- **JOBS**
1. In the author interview, reproduce the passage from "Sherry: Define negative" to "bettering my craft.", substituting "careful" for "thoughtful".
2. In the author interview, list the things Sherry names as sources of her best ideas.
3. Write the next part of the author interview, picking up after its final line.

** begin DOCUMENT EXCERPT **

Now, Who inspired me to write “Seabird” is another story entirely.

Alisha: When do you get your best ideas and why do you think this is?

Sherry: My best ideas are inspired in a variety of ways but dreams frequently provide me with unexpected imagery and even with occasional dialogue. I am not a lucid dreamer but I remember dreams with more ease than many people do. Walking whether on a path or on a meditation labyrinth is helpful. Prayer is helpful. News articles sometimes give me insight into interpersonal relationships.

Alisha: They say authors have immensely fragile egos… How would you handle negative criticism or a negative review?

Sherry: Define negative criticism.

I’m always eager, even begging for considered and thoughtful input especially when it is specific enough for me to act upon it. I have no problem at all with suggestions for bettering my craft.

I get bent out of shape when someone is evidently reviewing something other than what I’ve written.

Making this up as I go here, “This book is a romantic comedy.” (Me: Say what?) “The author breaks virtually every rule of the romantic comedy genre. For instance, the heroine should never ...” (Me: What a waste of time!)

Alisha: When it comes to writing, are you an early bird, or a night owl?

Sherry: Are you kidding? I am a super night owl! Unless I have to do otherwise, I go to bed at 4 am and get up 11 am.

Since I retired in 2000, I have been able to follow my body’s own natural biorhythms for the first time in my life. Even as a child, I always did my story creation after I was presumably in bed asleep. Creativity kicks in for me late in the evening—or rather everyone else’s evening.

Alisha: I'm a total night owl too. Do you have any unusual writing quirks?

Sherry: Uh, probably? Oh, I know! I like to rewrite the same scene from several characters’ points of view.

I need to know my characters thoroughly before I can be clear about my plot. I know all sorts of details about character back story that will never come out in my public writing.

Alisha: Do you have another book on the works? Would you like to tell readers about your current or future projects?

Sherry: "Earthbow" is the sequel to my first fantasy novel, "Seabird"

Like its predecessor, the world of Narenta is the setting for the story.

** end DOCUMENT EXCERPT **
** begin RAW DATA **

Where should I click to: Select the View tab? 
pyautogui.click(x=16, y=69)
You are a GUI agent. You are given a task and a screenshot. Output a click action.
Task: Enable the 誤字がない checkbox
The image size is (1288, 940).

** end RAW DATA **
** begin RAW DATA **

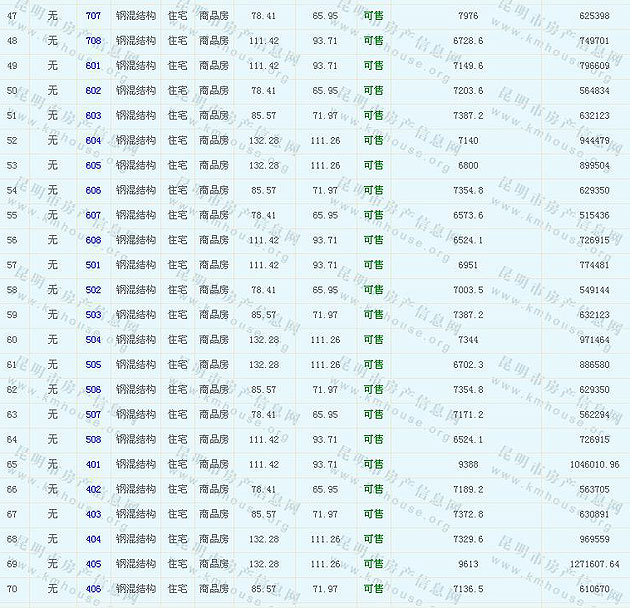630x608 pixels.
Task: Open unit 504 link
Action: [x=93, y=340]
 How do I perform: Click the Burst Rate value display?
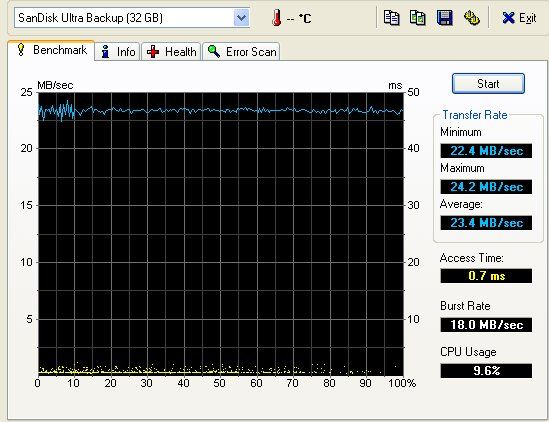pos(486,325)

** end RAW DATA **

- **ANSWER SET**
1.
Sherry: Define negative criticism.

I’m always eager, even begging for considered and careful input especially when it is specific enough for me to act upon it. I have no problem at all with suggestions for bettering my craft.

2.
- Dreams
- Walking, whether on a path or on a meditation labyrinth
- Prayer
- News articles

3.
Like Seabird, an Outworlder comes to Narenta to aid its people in fighting a form of evil that they are not prepared to handle on their own.

Unlike Seabird, the story is told from the points of view of several characters. Telling a story from one point of view is, in my opinion, easier than telling it from multiple points of view. However, I knew as soon as I was inspired to write Earthbow it simply couldn't be told from any one person's POV.

Only parts of the essential plot and its subplots are witnessed directly by the second Outworlder. Other critical scenes in other plot threads involve the activities of a number of Narentans:

Two of them are chief antagonists;

A major POV character in this story is a young warrior;

One POV protagonist is an enchanter-in-training -- Harone who was introduced in Seabird;

Minor characters who have POV scenes scattered throughout the book include a Neroli or "Young One", and a stoah (pronounced "stow-hah") aka a sentient arboreal animal. Plus some aliens. Yes. Aliens.

I don't fill comfortable about offering a summary of Earthbow here. The tale has a number of plot twists plus one or two characters who slowly shift to "the other side" part of the way through the story. Any summary of the story would tend to give away some of these surprises.

In lieu of a summary, I suggest you follow the link

970,000 Words (More or Less)
http://khivasmommy.googlepages.com/970%2C000words%28moreorless%29
where I say more about Earthbow in “SherryT Double-Speak”.

Excerpts

From Seabird

Seabird Part Two Chapter 1 "Stowaway"

by Sherry Thompson

Gryphonwood Press, 2008




Cara suspected that the traditional festival dinner was a bit damper than usual. With the exception of the nansi broth, the food was superb, though she had no idea what she was eating for the most part. Nearly everyone in the room was in good spirits--whether due to the Festival or to the sword matches, she didn’t know.
She did know that she felt strangely out of step with the others. First, she felt like a visitor who had never been to a soccer game, arriving in a town in the midst of a championship celebration. Second, she had trouble understanding the indifference shown by everyone to the rocking of the ship. She wasn’t prone to seasickness but then she had never been on a sailing ship at the height of a storm. The lamps above them swayed so violently she kept expecting flaming oil to spatter on the table, and she learned after her first full cup of verric that half cups were less messy.
Finally, with her mind less occupied, it again took up its burden of grief and self-reproach. She left the table before most of the others, hardly daring admit to herself that she didn’t want the seabirds trying to cheer her up again tonight, no matter how well meant their actions. They had been away most of the day fishing, according to Kalapa. The fish chowder served as the first course was the delicious result of their efforts.
As she walked down the empty hallway toward her berth, Cara reflected that she hadn’t felt this alone for some time now. She would have liked to talk to someone but she wasn’t sure whom.
Hathel had offered but she was more inclined to try Halprin. His expression at the table was back to morose, which reminded her of his participation in the ceremony that morning. For whom did he mourn? Those herbalists? Certainly not everyone in the Two Rivers area as his words implied.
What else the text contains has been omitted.